There is a reason why the most profound writing in the English language cannot be sensibly expressed in BuzzFeed headlines. The list article — or “listicle” — as a genre cannot capture the irony and self-doubt that challenges readers’ sensibilities. Serious online news outlets and magazines ought not to be tempted by its promises of easy “clicks.”
The listicle has risen to prominence within the last few years, along with BuzzFeed, the self-styled “news” site that popularized the form. It was not born on the site, however. The humor site Cracked made comparatively creative use of the form before it became associated primarily with Miley Cyrus GIFs and cat photos. Now, however, the listicle pervades blogs and other “news” sites.
More recently, the genre has seemed to garner sufficient gravitas to address issues of considerable importance. Consider BuzzFeed’s “Everything You Need To Know About The Deadly Extremist Group Ravaging Iraq And Syria,” a listicle providing several paragraphs, interspersed with photographs, detailing the history of the Islamic State in Iraq and Syria. It addresses an urgent topic bereft of sarcasm and humor — with no recourse to GIFs whatsoever.
One might point to such an example of measured, mature reporting as proof that the listicle can convey serious information and deserves serious attention. The problems of credibility, however, lie not in the subject matter but in the form itself.
Whether in news reporting such as this or in opinions writing, the listicle makes claims to comprehensiveness, which it cannot deliver. In this particularly egregious instance, the title purports to summarize the entirety of ISIS in 22 photos and captions. But, even when not made explicit, the numbered list implies finality.
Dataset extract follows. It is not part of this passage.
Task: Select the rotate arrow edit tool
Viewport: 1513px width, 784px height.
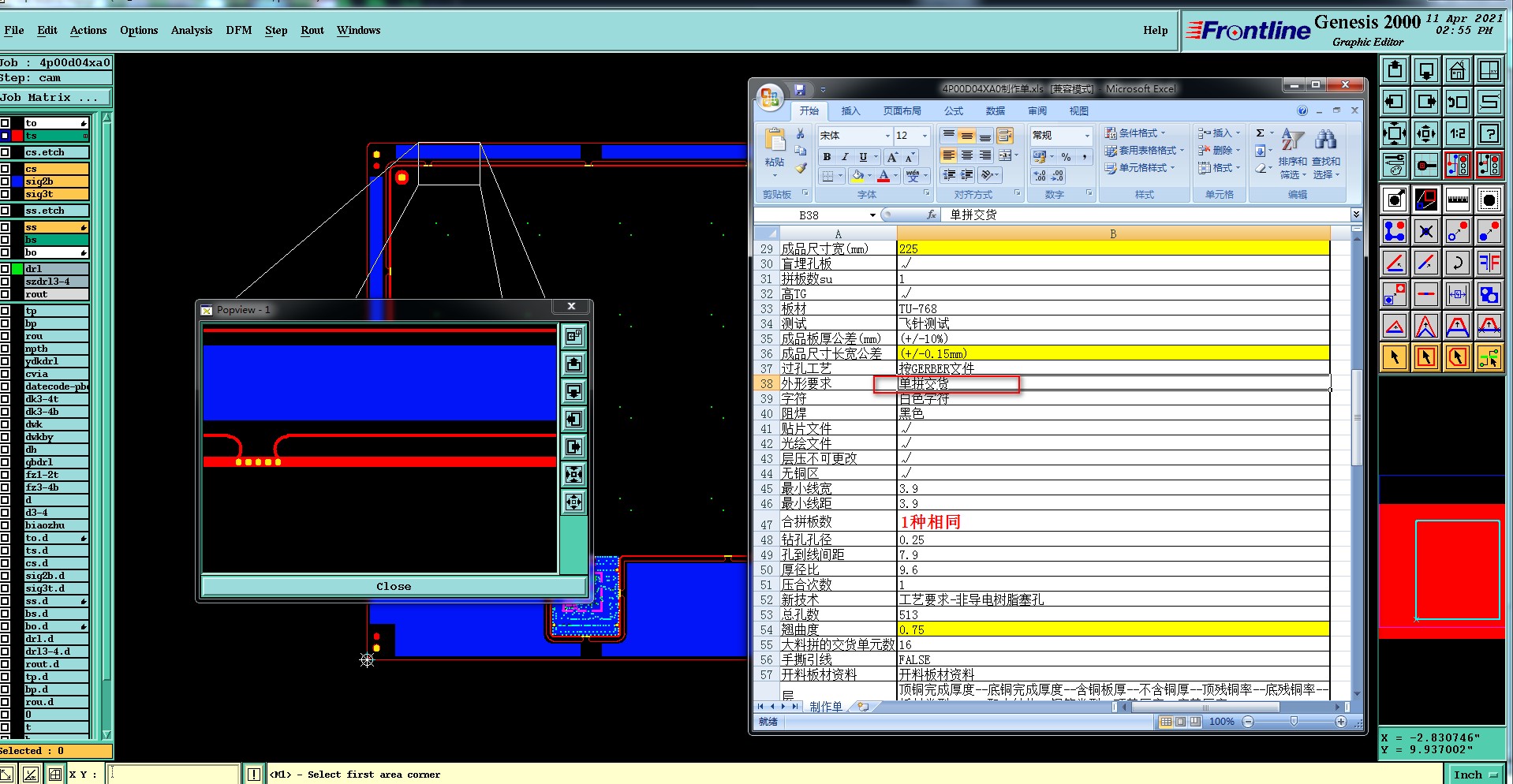Action: (x=1457, y=263)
The arbitrary number of list items for any article gives the reader the impression that either the author decided on “16 Profound Margaret Atwood Quotes That Will Enlighten You About The World” because he got tired after 16 and stopped typing or because there are exactly 16 quotes in Atwood’s corpus capable of profound insight.
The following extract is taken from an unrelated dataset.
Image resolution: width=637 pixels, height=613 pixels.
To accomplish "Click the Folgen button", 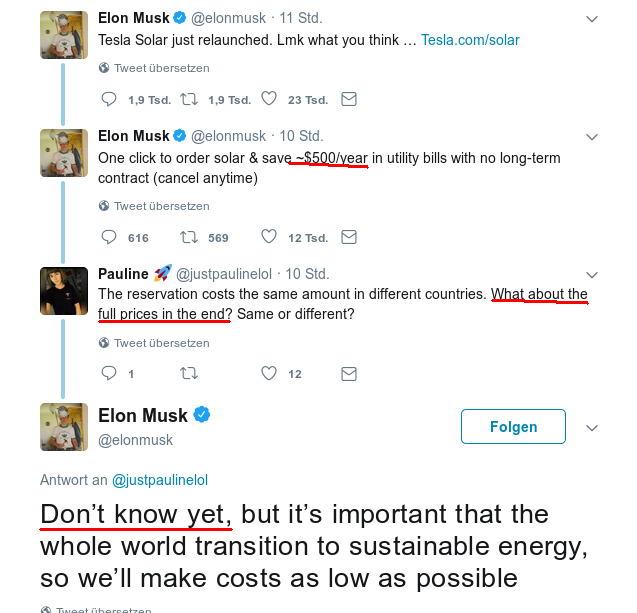I will (513, 426).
Either the author’s choice is inexplicable or it is total, and readers rarely want to accept the inexplicable.
We know that no reader can learn everything important about one of the most dynamic military forces in the Middle East in 22 captions, just as we know that Atwood wrote far more than 16 enlightening passages. Anyone who actually needs to know about ISIS — that is, any informed American voter — would benefit from reading a continuous supply of news coverage and historical analysis, rather than ending on one listicle with the satisfaction that he or she now knows everything. Anyone who seeks insight from Atwood should read “The Handmaid’s Tale” and make his or her own list of quotations.
This fault inhabits the list format more so than any other. The conceit of totality dissipates along with the numbered items. An article on “Some Profound Margaret Atwood Quotes” with an unnumbered sampling of quotes would convey a significantly different message than the listicle.
But the listicle’s appeal rests in the simple, cognitively satisfying structure, in which readers receive exactly what they expect from the article. The listicle confirms precisely how long the reader will have to exercise their attention on a piece — and since the disjoint list lacks any fluidity or unity, he or she can leave at any time without missing anything important.
None of that poses a problem for news reporting but it does for the listicle editorial. Essay and opinions writing ought to challenge readers’ expectations and beliefs. It provides new perspectives on common issues, capable of stopping any conventional wisdom in its tracks. At its best, it can lead the reader through the author’s own self-doubt and conclude on a more profound and considered note.
The listicle, like the five-paragraph essay, cannot challenge a reader’s expectations because its appeal is its expectation. If a reader expects something like the Huffington Post’s “21 Numbers That Will Help You Understand Why Ferguson Is About More Than Michael Brown,” they will get those 21 — and they certainly won’t challenge a prior-held belief about Ferguson’s national and social significance. If they happen to disagree with any of the points made, they can just skip that list item. One need not worry about discomfort or self-criticism.
Beyond these, several other problems pervade the listicle genre. I would include more here but I would not know where to start. Even a list couldn’t possibly convey them.